RECORD EXCERPTS section start

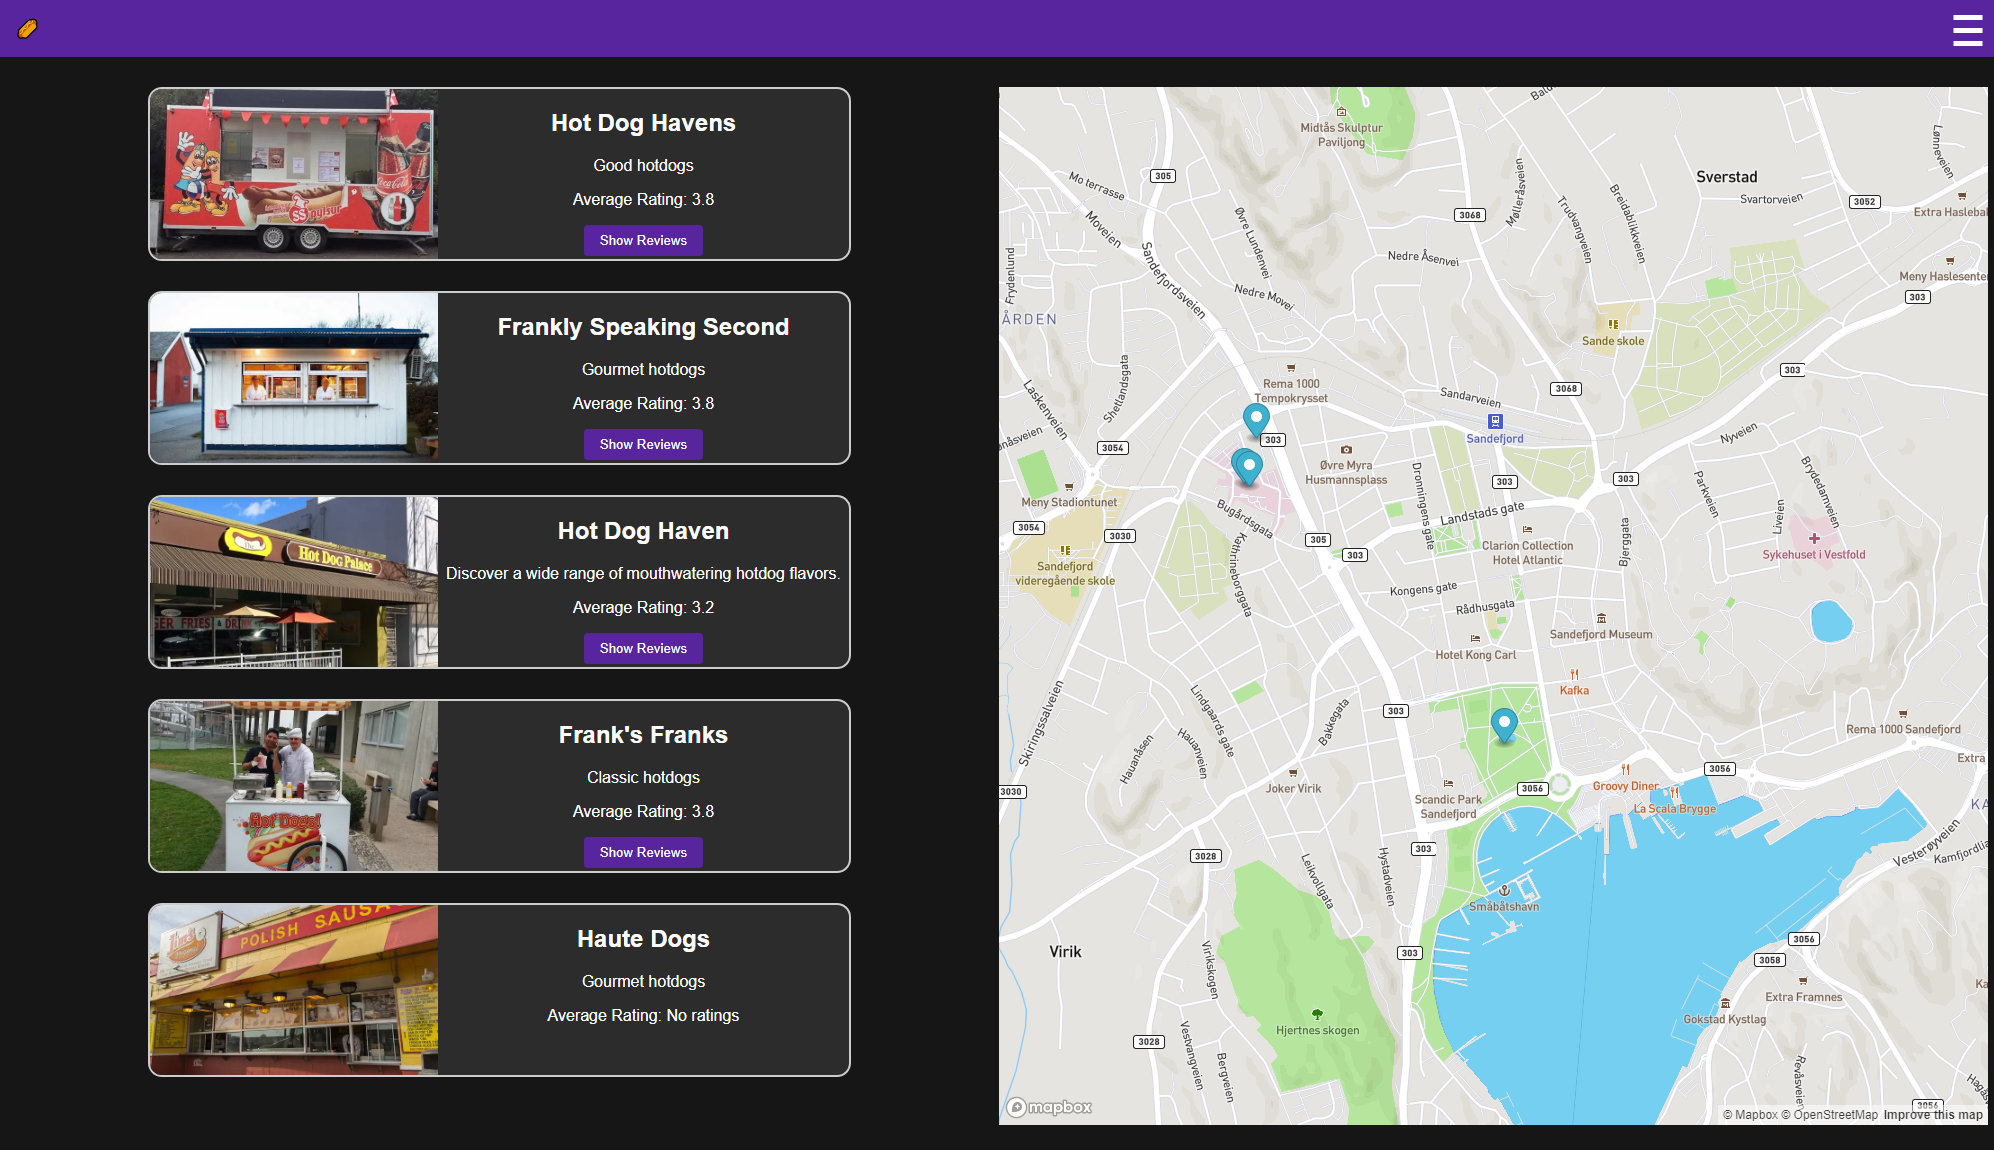This screenshot has width=1994, height=1150.
Task: Show reviews for Hot Dog Havens
Action: point(643,240)
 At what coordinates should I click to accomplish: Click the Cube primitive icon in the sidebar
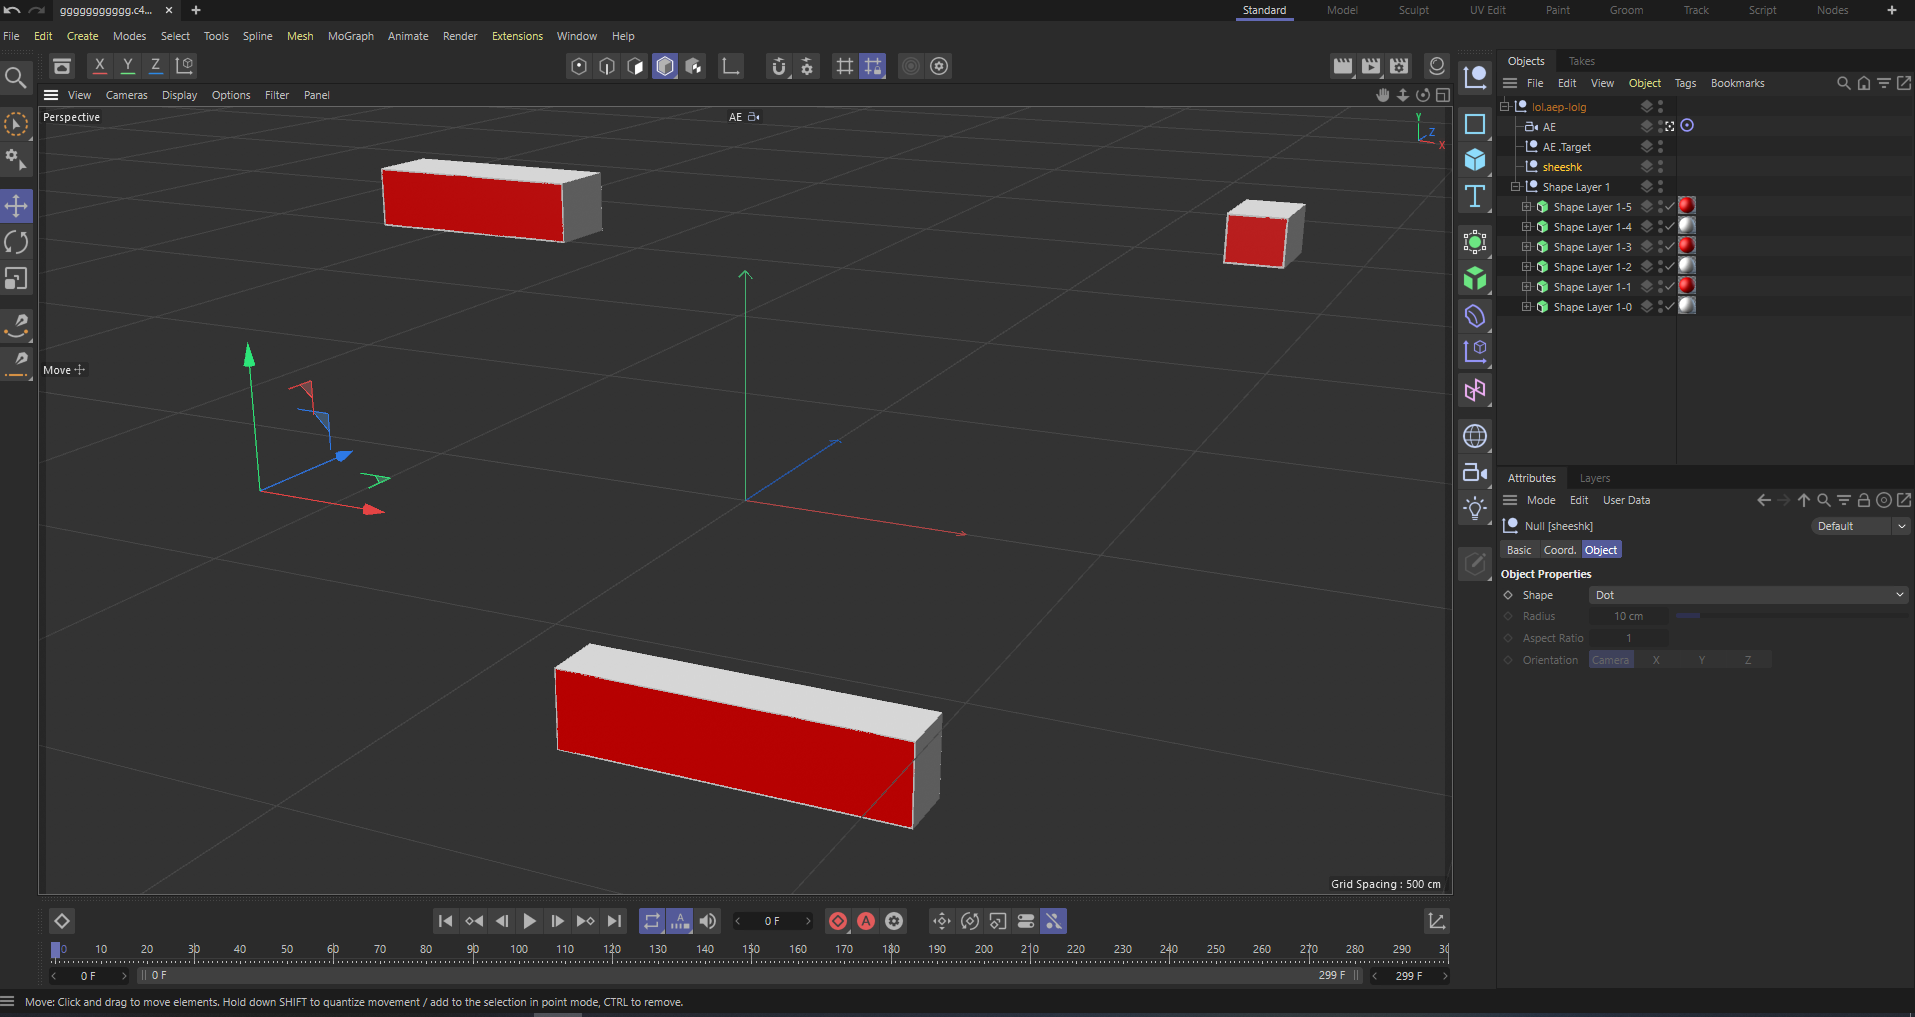[x=1475, y=159]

RECORD EXCERPTS section end

**AIM OF THE TASK**: Without any pictures, reproduce exactly the lines from the line that contains "At what coordinates" to the end of the entries above, both ends included.

**WRITTEN ANSWER**:
 At what coordinates should I click to accomplish: Click the Cube primitive icon in the sidebar
[x=1475, y=159]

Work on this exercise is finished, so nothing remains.